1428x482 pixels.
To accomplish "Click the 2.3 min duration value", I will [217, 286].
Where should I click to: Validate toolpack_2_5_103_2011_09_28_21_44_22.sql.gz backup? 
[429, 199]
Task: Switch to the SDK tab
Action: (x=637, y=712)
+ + + + +
§ What is expected: Reproduce the data above with "duration" swapped for "length", leaving everything else untouched.

§ Final answer:
1428x482 pixels.
To accomplish "Click the 2.3 min length value", I will [217, 286].
Where should I click to: Validate toolpack_2_5_103_2011_09_28_21_44_22.sql.gz backup? 
[429, 199]
Task: Switch to the SDK tab
Action: (x=637, y=712)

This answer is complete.